La maladroite est un de ces livres que l’on appréhende franchement d’ouvrir mais que l’on repose cent vingt pages plus loin, ému et bouleversé comme jamais. Faire d’une enfant de huit ans morte sous les coups de ses parents le personnage central de son premier roman pouvait s’avérer un pari risqué pour Alexandre Seurat. Le lecteur a plutôt tendance à se protéger, à mettre des barrières entre lui et l’horreur, d’autant plus si l’ intrigue est tirée d’un fait réel. Et le lecteur aura donc tendance à reposer le livre sur l’étagère. Ce serait une erreur. En livrant ce témoignage à travers différentes voix anonymes mais clairement identifiées – la grand-mère, l’institutrice, le médecin, le gendarme ou encore le frère – Alexandre Seurat raconte le calvaire de la petite Diana sans jamais tomber dans le pathos ou le voyeurisme. Il décortique les rouages de la culpabilité, prête la voix à ces témoins impuissants et retrace la courte existence de cette petite victime à la manière d’un rapport d’enquête, clair, concis et implacable.
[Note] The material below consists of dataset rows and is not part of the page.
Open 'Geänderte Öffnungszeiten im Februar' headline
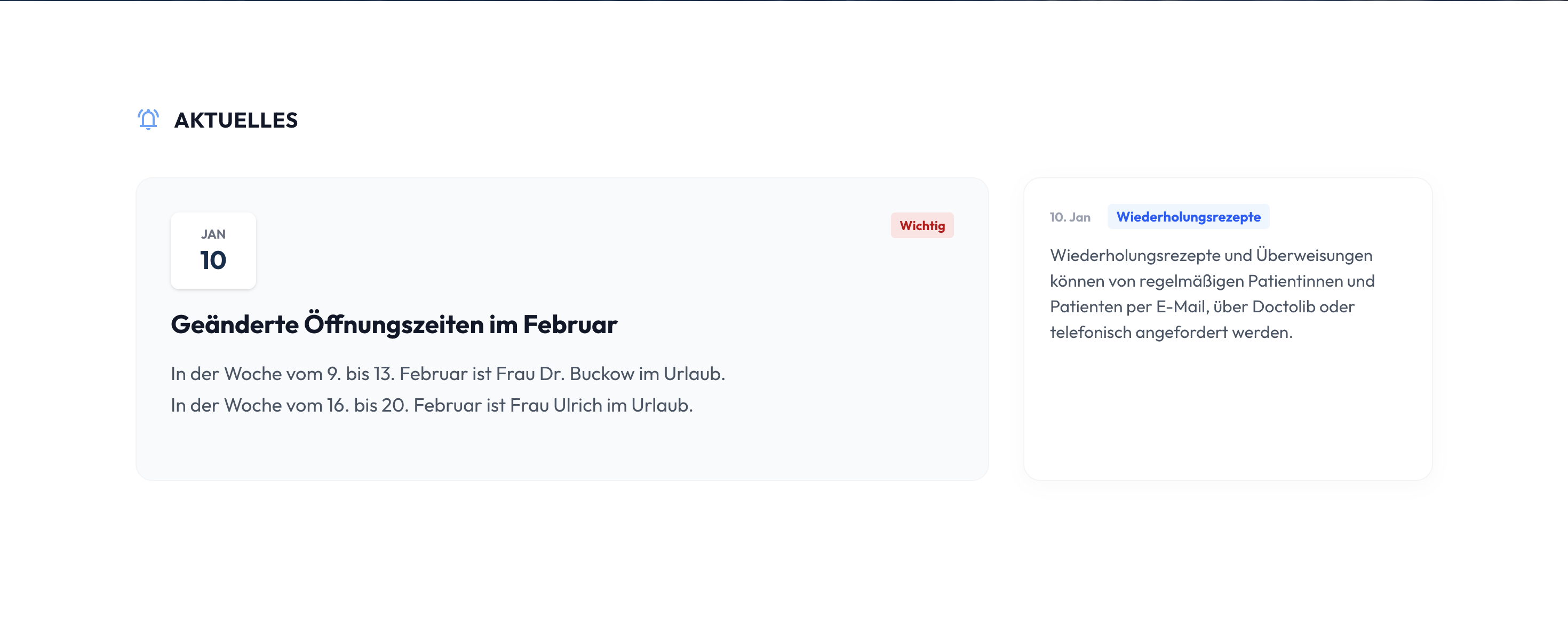The height and width of the screenshot is (623, 1568). point(394,325)
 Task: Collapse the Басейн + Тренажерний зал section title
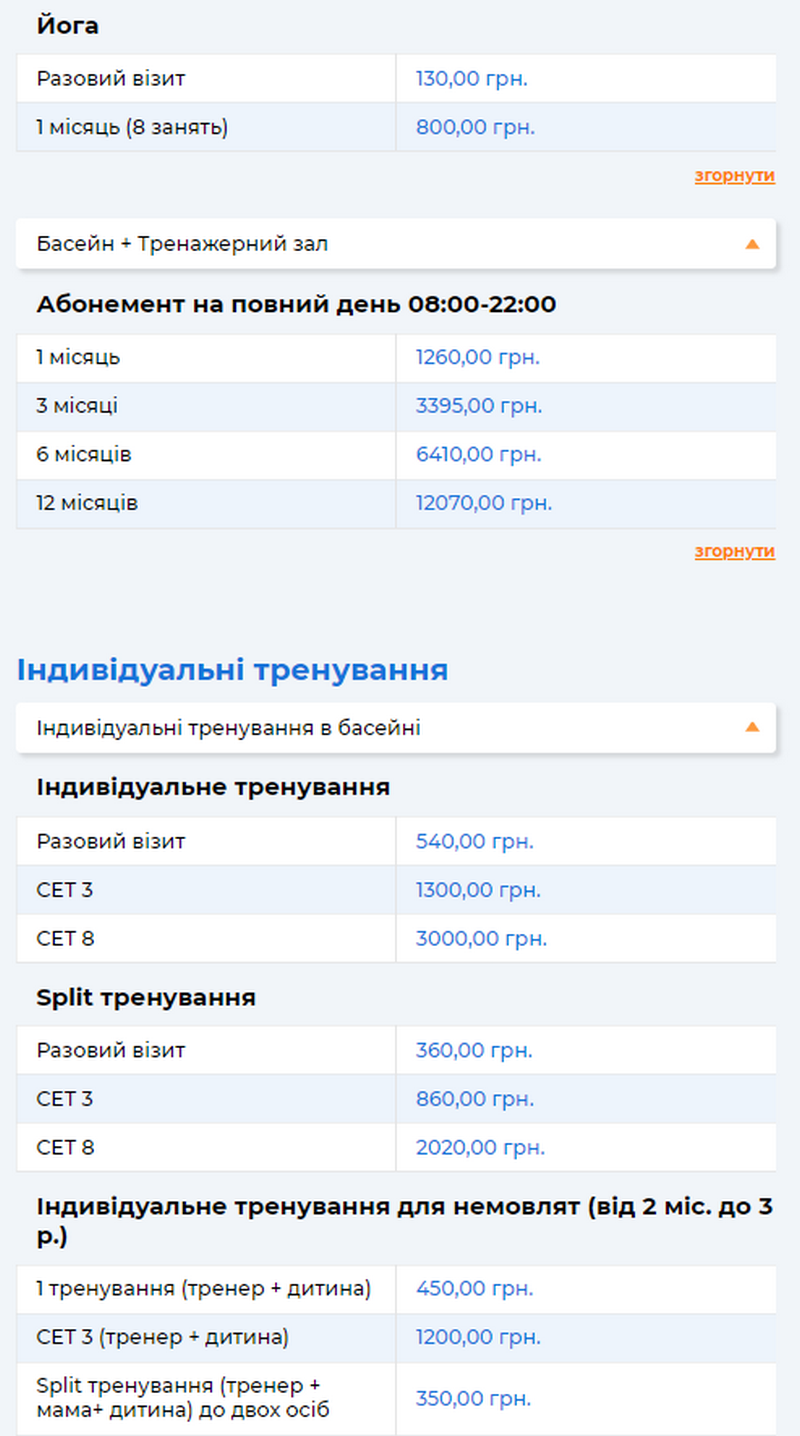(182, 244)
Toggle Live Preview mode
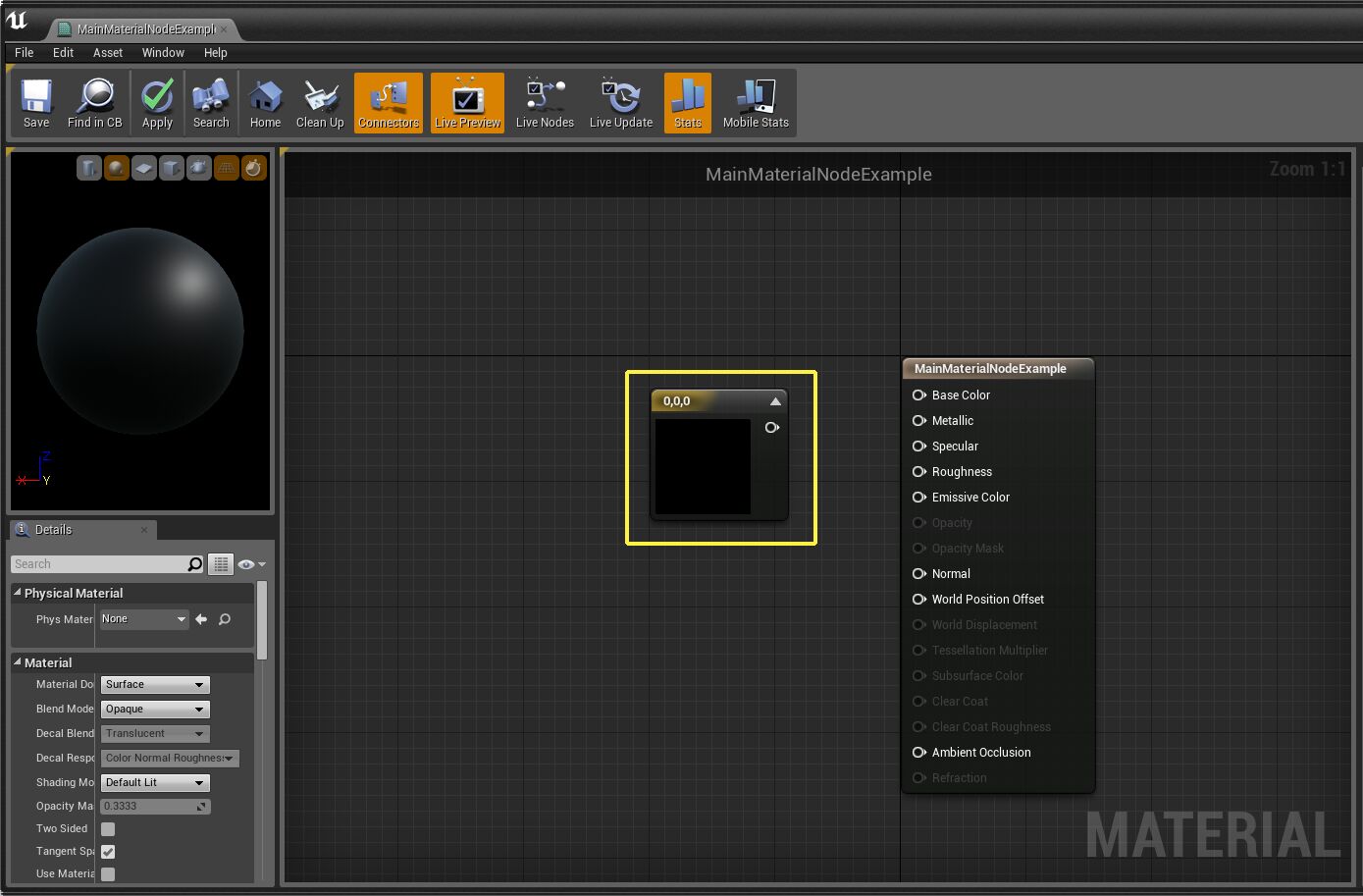 coord(467,102)
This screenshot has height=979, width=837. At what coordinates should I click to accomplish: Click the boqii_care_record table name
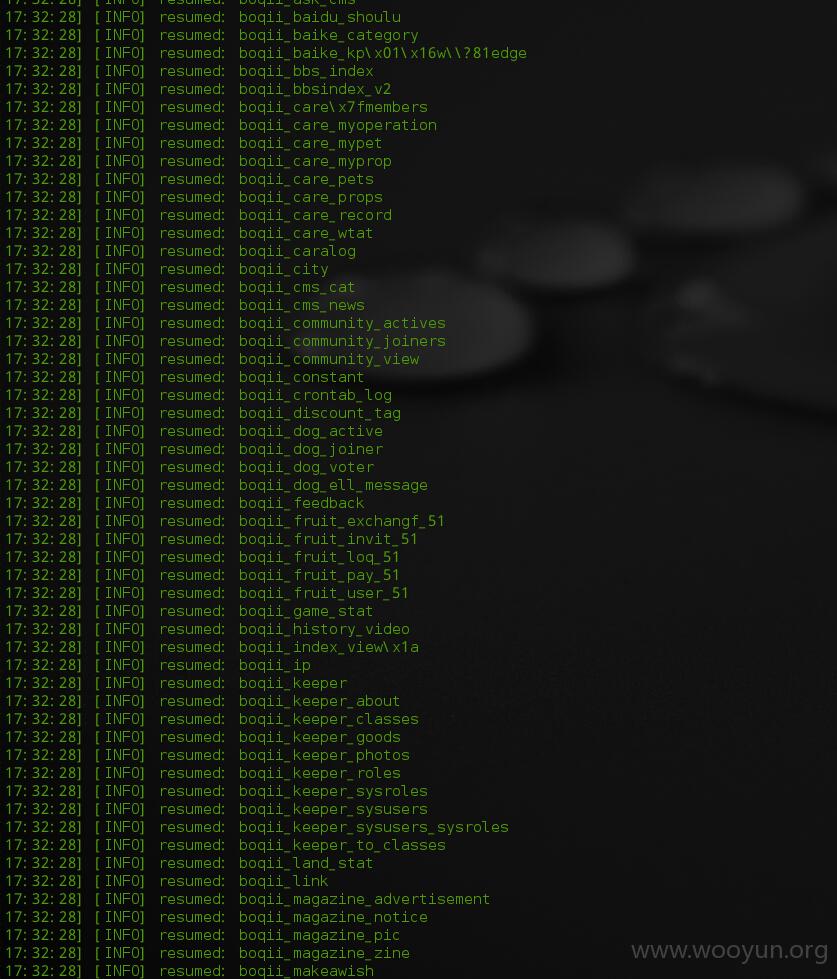(315, 215)
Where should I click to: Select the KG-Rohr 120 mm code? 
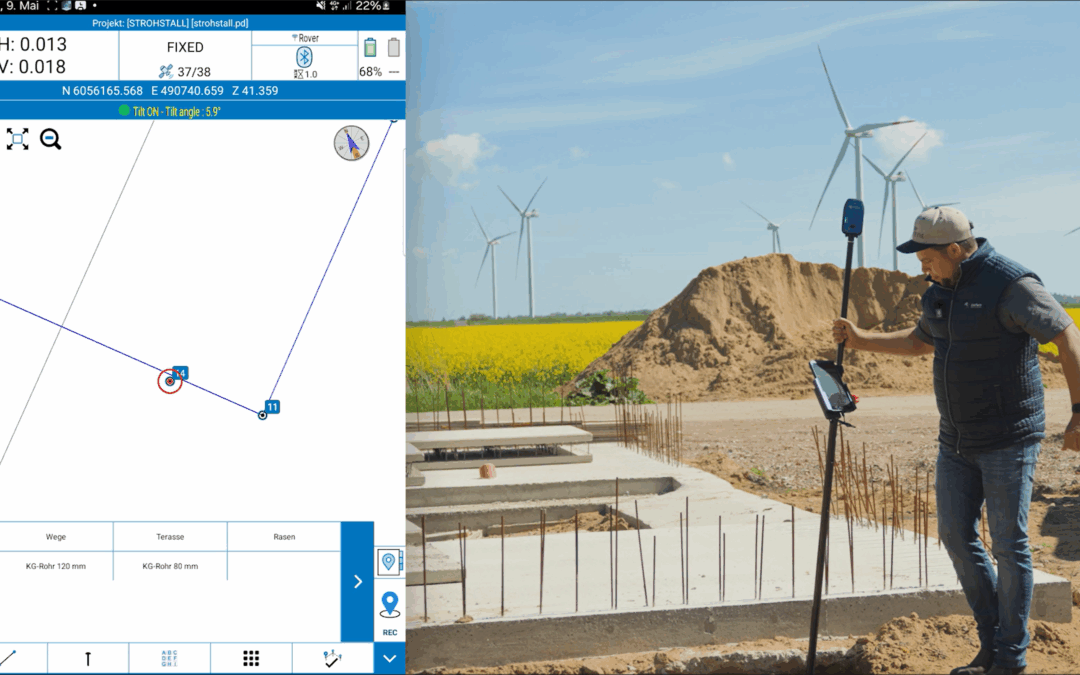[x=56, y=566]
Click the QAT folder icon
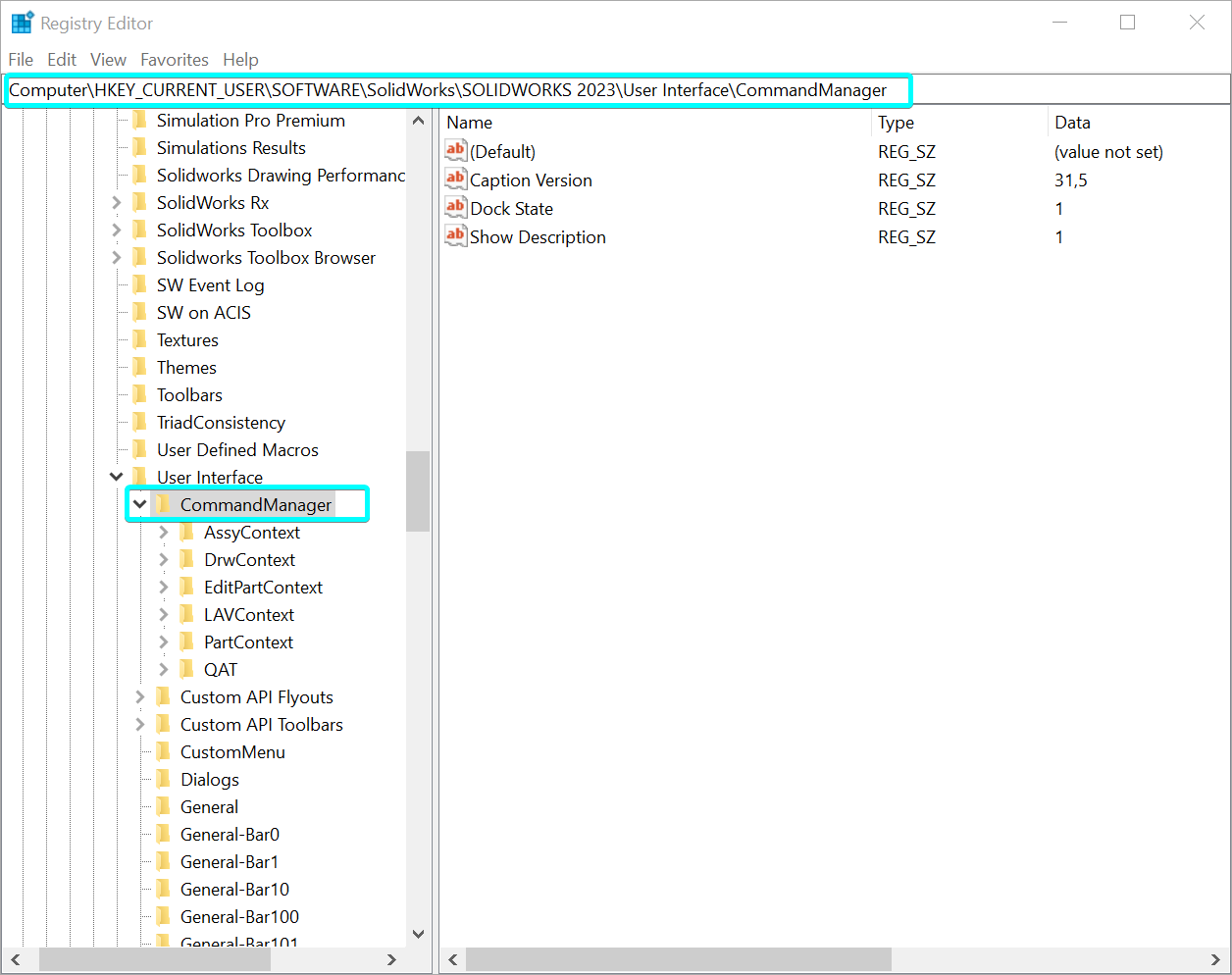1232x975 pixels. 188,669
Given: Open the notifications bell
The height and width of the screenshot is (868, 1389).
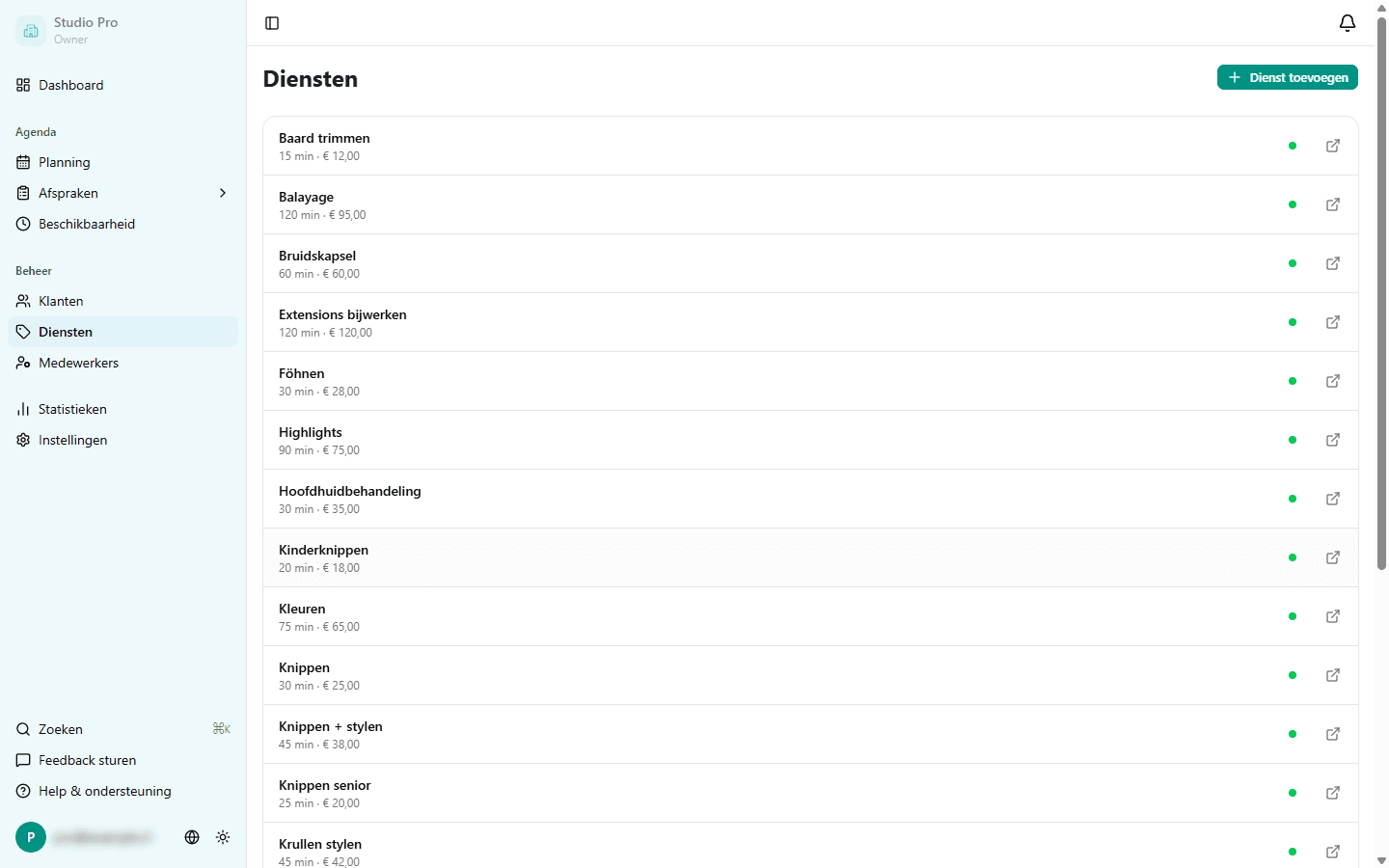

Tous essaient de se justifier, se repassant ainsi le fardeau du secret jusqu’au dénouement final si prévisible, qui sonne ici comme une délivrance pour la maladroite. Personne n’aura été capable de faire parler cette fillette volubile mais murée dans le silence dès qu’il s’agit d’évoquer les traces sur son petit corps.
La maladroite est un court roman, fort et poignant, qui laisse une boule au fond de la gorge et qui témoigne de la difficulté d’une société à confondre les tortionnaires et surtout à protéger les victimes.
Le premier roman d’Alexandre Seurat est un livre absolument nécessaire qu’il faudra défendre et faire lire pour briser le silence et affronter une terrible réalité à laquelle chacun peut être un jour confronté.
La maladroite, Alexandre Seurat, Éditions du Rouergue, Août 2015.